ピーターは暖炉の前でもうずっと、ずっと小さく丸くなっていた。誰にも見つからないように。
夕食時の談話室に人はほとんどいなくて、ソファにゆったり座って本をめくるとおからクッキーダイエットをしているアニエスと、それから他に食堂に行きそびれた下級生が2,3人、慌てた様子で仕度をしている、それくらいだ。
ピーターはどうしても読み終わりたい本があるわけでも、ましてやダイエットをしているわけでもなかったし(その必要があるとはよく言われたし自分でもひそかにそうは思うのだけれど。)、食堂に行きそびれたわけでもなかった。
ただ今日という一日は彼にはとても長く、苦痛で、それでいてふだんと代わり映えのないすばらしいものだったのだ。いつだってピーターに一日は長くそれでいて短くて、楽しくて不愉快で友人はすばらしくて自分はみじめだ。大抵友人に話を合わせたり悪戯を手伝ったり心の底から楽しかったりして忘れているが、時々こんな風に、ひどく体中が空っぽな心地になる時がある。
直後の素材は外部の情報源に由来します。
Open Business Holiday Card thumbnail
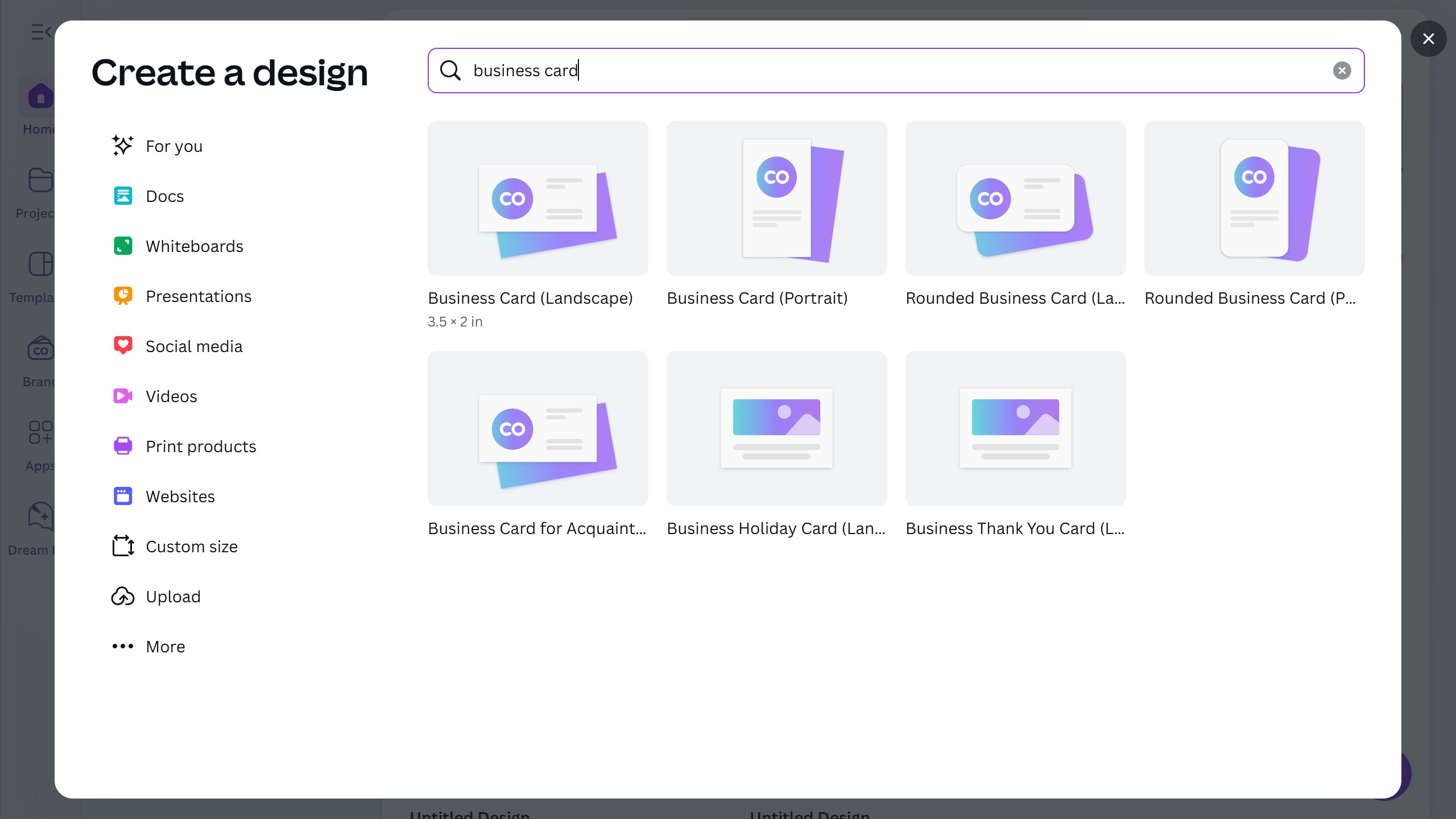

それでいて心臓の辺りが重くシクシクと痛む。そしてそんな風に陰鬱な自分が酷く嫌で、惨めさが倍増するような気がして。そしてシリウスの、ジェームズの、リーマスの隣が億劫で恐ろしくて酷く嫌になる。そんな考えがまた恐ろしくて、ピーターは彼らにすら見つからないように黙って小さく丸くなるのだ。(そしてそれに気づかない友人たちにきがついて毎回悲しくなる。)(リーマスはほんの少し、曖昧な微笑で彼を見るけれど。)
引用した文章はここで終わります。